3.3. Stakeholder Needs Comparison

In the third phase, the study transitioned from technical assessment to contextual validation by engaging subject matter experts from various stakeholder groups. This stage aimed to ensure that the proposed QMS model variables were not only feasible in theory but also aligned with the practical needs and expectations of professionals operating in the field. A targeted expert review process was undertaken, involving individuals from academia, national regulatory agencies, and SME practitioners. Their input was essential for identifying gaps between the technical model and real-world applicability, as well as for refining the model’s structure before testing. This process added depth to the validation of the QMS framework by incorporating diverse institutional perspectives. This phase of the study engaged a panel of nine subject-matter experts representing diverse institutional backgrounds, including:
  • Academic scholars from Indonesian universities
  • Researchers from the National Research and Innovation Agency of Indonesia
  • Representatives from the National Standardization Agency of Indonesia
  • Policy officers from the Ministry of Cooperatives and SMEs of the Republic of Indonesia
  • Practitioners and business actors from the food sector SMEs

3.4. QMS Model Testing

The final stage of the methodology focused on verifying the real-world usability and relevance of the proposed QMS model through field application. This phase serves as the ultimate validation of the prototype model, assessing its readiness for broader implementation in real-world settings. A series of structured assessments was conducted with a selected group of food-sector SMEs that had not yet adopted formal quality management standards (Table 5). The objective was to understand how well the model performed when applied in practical contexts characterized by resource limitations, informal systems, and varying levels of quality awareness. Informants from these SMEs, typically owners or senior managers with hands-on operational experience, provided direct feedback on the model’s applicability. This stage served as a critical step in bridging the gap between conceptual development and implementation readiness.

4. Results

4.1. Stakeholder Needs Analysis and Technical Analysis

The literature review identified 13 variables and 54 sub-variables, as presented in Table 6 and Table 7. To reduce subjectivity and enhance measurement robustness, the questionnaire instruments were subjected to validity and reliability testing before analysis. Validity testing assesses the extent to which the research instrument measures what it intends to measure. In contrast, reliability testing evaluates the consistency of the instrument in producing stable data over time (Table 8).
Based on Table 8, all research variables are declared valid, as the obtained significance is below the 0.05 threshold. This indicates that each measurement item in the research instrument is highly appropriate to the construct being measured, leading to the conclusion that the instrument can accurately measure the QMS variables in food-sector SMEs as specified. The reliability test results show a Cronbach’s alpha of 0.833, well above the minimum threshold of 0.7. This value indicates that the measurement instrument used in this study exhibits high internal consistency. In other words, the items within the instrument are strongly interrelated and yield consistent results when measured repeatedly. In addition to these statistical tests, expert panel validation was employed to triangulate perception-based responses, thereby reducing subjectivity and strengthening the findings’ robustness.
Based on Table 9 and Figure 1, the foundational model of the QMS for food SMEs comprises seven core variables, each encompassing key aspects of quality management. These seven variables include leadership, a philosophy-based approach, strategic planning, the customer’s role in quality, quality improvement infrastructure, product and service quality assurance, and performance evaluation. To support the implementation of these primary variables, the basic QMS model is further complemented by thirty-two (32) sub-variables, comprehensively structured to cover all relevant aspects of quality management.

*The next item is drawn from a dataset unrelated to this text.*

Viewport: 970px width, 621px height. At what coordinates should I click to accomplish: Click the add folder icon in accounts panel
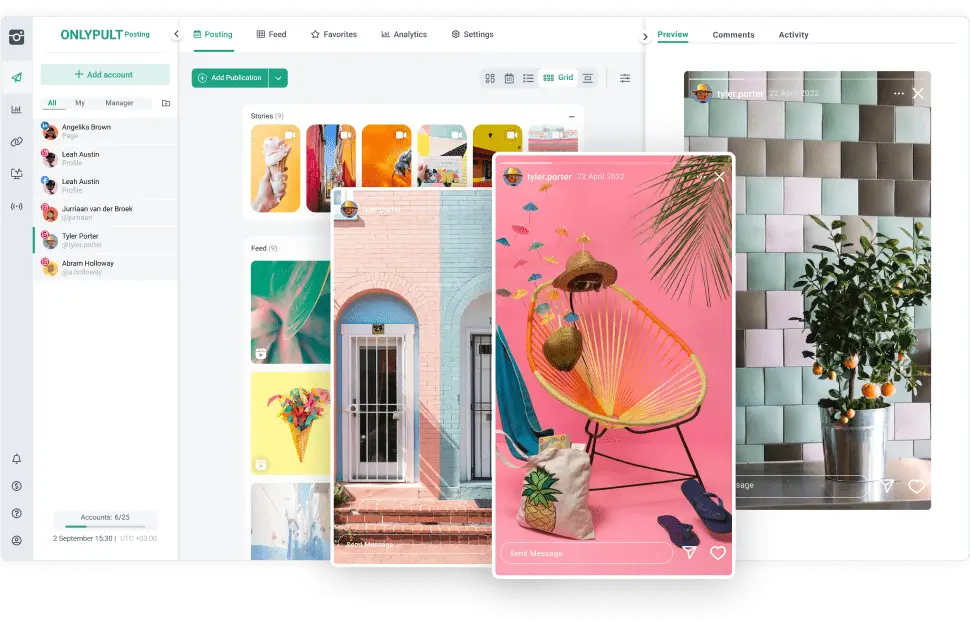point(166,103)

4.2. Comparison and Testing of SMM Model Variables for Food SMEs

The comparison (validation) stage aligns and ensures that the developed QMS model meets the needs of all previously identified stakeholders. The QMS model for food SMEs was tested using a case-study approach, with selected food SMEs serving as representative samples. The results of the comparison and model testing are presented in Table 10.

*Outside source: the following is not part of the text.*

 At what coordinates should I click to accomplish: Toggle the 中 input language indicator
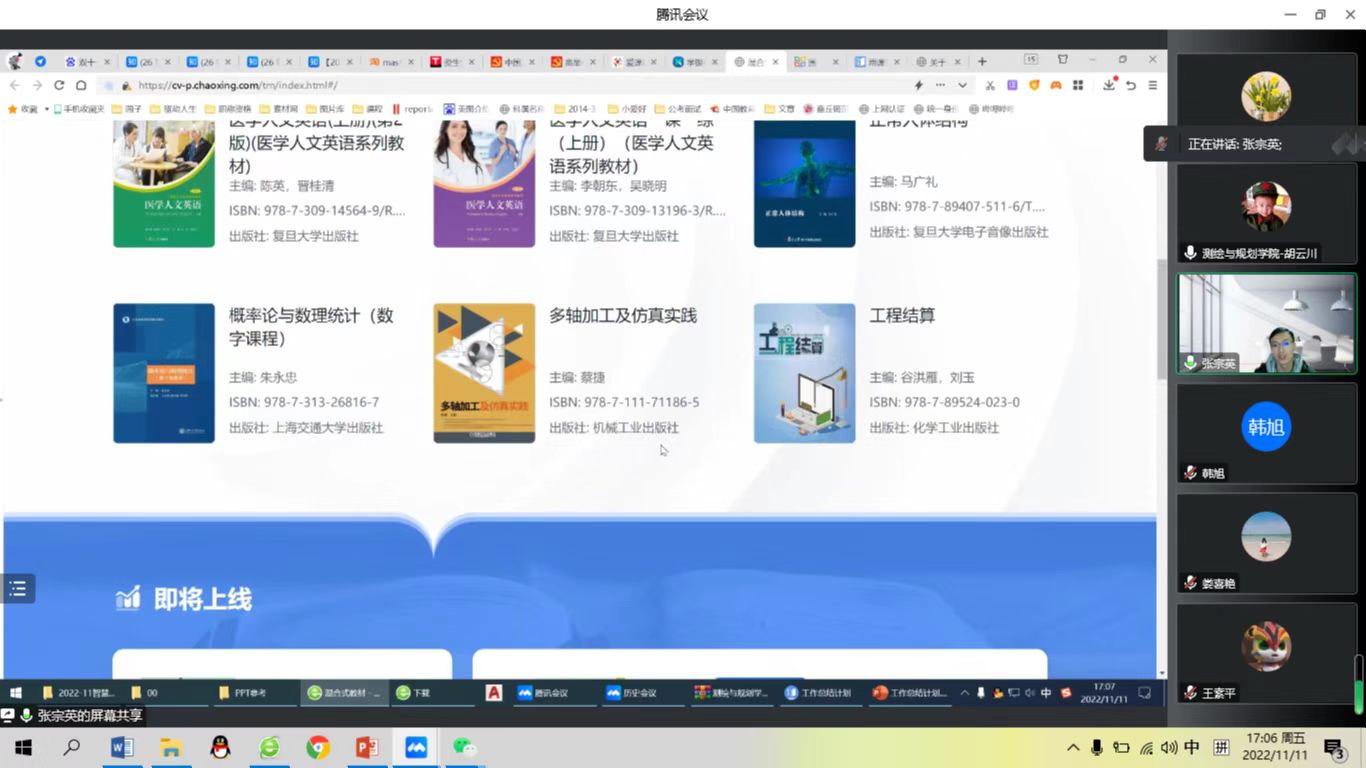[1192, 747]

4.3. Validation of the QMS Model by the Expert Panel

Based on the analysis presented in Table 8, all proposed variables and sub-variables have undergone validation by a panel of experts. This validation was carried out to ensure that the developed variables align with the research context and needs, particularly in the development of a QMS model for food SMEs. The validation results indicate that all variables and sub-variables were accepted and deemed relevant for implementation. Through this process, seven main variables and 32 sub-variables were identified as core variables in the development of the QMS model. These seven main variables are systematically structured to encompass various critical aspects of quality management in food SMEs. The variables include not only technical aspects but also strategic and philosophical dimensions, to enhance the overall quality of products and services.

4.4. Testing of the QMS Model in Food SMEs

The QMS model testing was conducted using a case-study approach involving nine food-sector SMEs, encompassing seven main variables and 32 sub-variables. The analysis results showed that all sub-variables received average scores within the “applicable” category, with no scores falling below 3.7. The leadership variable achieved high scores (average 4.2–4.8), reflecting the critical role of commitment, authority, and leadership involvement in the successful implementation of the quality system. Similarly, the quality philosophy and strategic planning variables showed positive results, particularly in aligning quality objectives and planning implementation, with average scores of 4.4 and 4.6, respectively.

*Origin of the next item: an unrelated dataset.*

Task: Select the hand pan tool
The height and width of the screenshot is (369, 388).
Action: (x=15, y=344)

4.5. Implementation and Beneficial Level of the QMS Model

The QMS model developed in this study was evaluated based on two main criteria: implementation level and beneficial level. The implementation-level criterion assesses the extent to which the model can be applied under real-world conditions in food SMEs, reflecting ease, suitability, and affordability in daily operations. Meanwhile, the beneficial level describes the extent to which the model’s application delivers positive impacts on quality management, such as improvements in product quality, process efficiency, customer satisfaction, and support for business sustainability. The results of the QMS model testing for food SMEs concerning implementation and benefit levels are presented in Figure 2 and Figure 3.
Figure 2 shows that most respondents rated the QMS model as applicable (44.4%) and highly applicable (44.4%), indicating very strong acceptance among food SME practitioners of the developed model. These findings reinforce the model’s validity and demonstrate that the approach successfully addresses the contextual needs of food SMEs. An effective QMS model must be tailored to the specific conditions and objectives of its implementation and controlled through rational actions to ensure the achievement of desired goals [8,52].
Figure 3 shows that most respondents, 78%, perceive the model as highly beneficial for improving the quality and quality management of food products within SMEs. This finding reinforces confidence that the developed QMS model is not only applicable but also capable of making a tangible contribution to the sustainability and competitiveness of food SMEs through a systematic, structured approach to quality management. When organizations successfully implement a QMS, they experience various significant benefits to organizational performance [14].

5. Discussion

The QMS model shown in Figure 4 is specifically designed to support quality management in food sector SMEs. The model is structured into three integrated stages: Quality Planning, Quality Assurance, and Quality Control and Improvement. Together, these variables aim to ensure regulatory compliance, conformity with quality standards, and customer satisfaction.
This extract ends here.